[Supplied material]
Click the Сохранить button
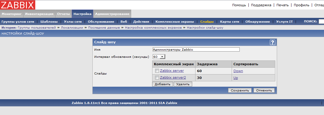Image resolution: width=324 pixels, height=115 pixels. point(240,90)
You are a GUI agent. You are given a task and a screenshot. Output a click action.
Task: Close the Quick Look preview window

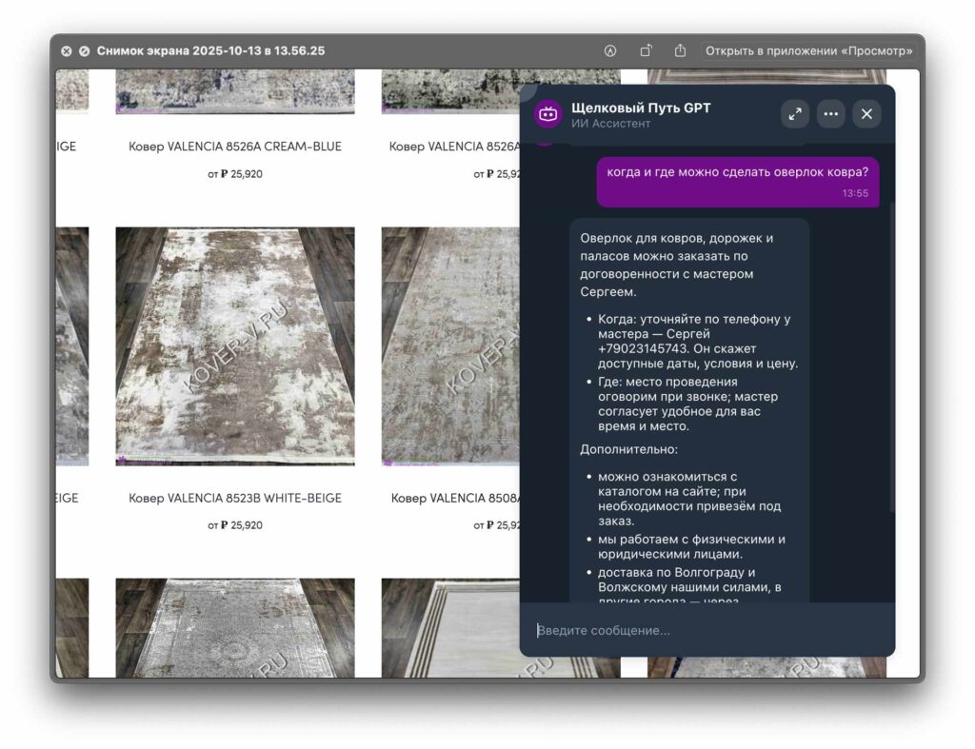click(67, 50)
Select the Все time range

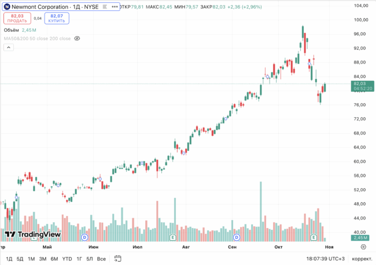pos(101,258)
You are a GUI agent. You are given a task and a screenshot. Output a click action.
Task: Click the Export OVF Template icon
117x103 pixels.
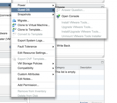(14, 59)
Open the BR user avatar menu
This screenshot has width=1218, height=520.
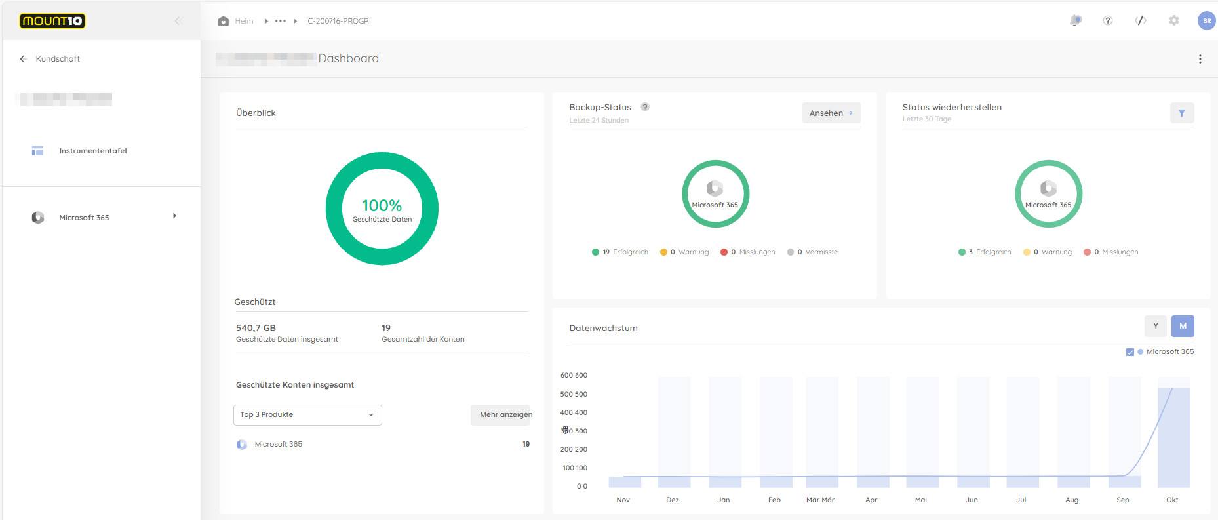click(1206, 21)
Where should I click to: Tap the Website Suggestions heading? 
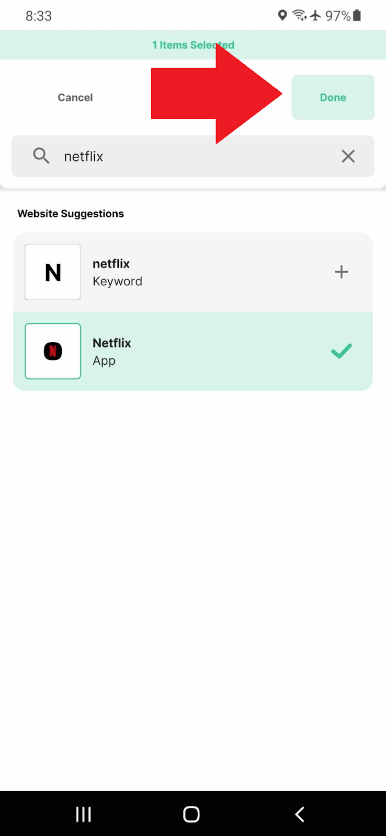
[/Supplied material]
Work required> Repeat the data above exactly, leaving out any pictures it holds.

Solution below>
Click the Сохранить button
Image resolution: width=324 pixels, height=115 pixels. point(240,90)
You are a GUI agent. You are given a task and a screenshot. Output a click action.
Task: Close the Quick Look preview window

click(67, 50)
Select the Все time range

pos(101,258)
You are a GUI agent. You are given a task and a screenshot. Output a click action.
Task: Click the Export OVF Template icon
117x103 pixels.
(14, 59)
Open the BR user avatar menu
This screenshot has width=1218, height=520.
click(1206, 21)
Where should I click to: Tap the Website Suggestions heading? 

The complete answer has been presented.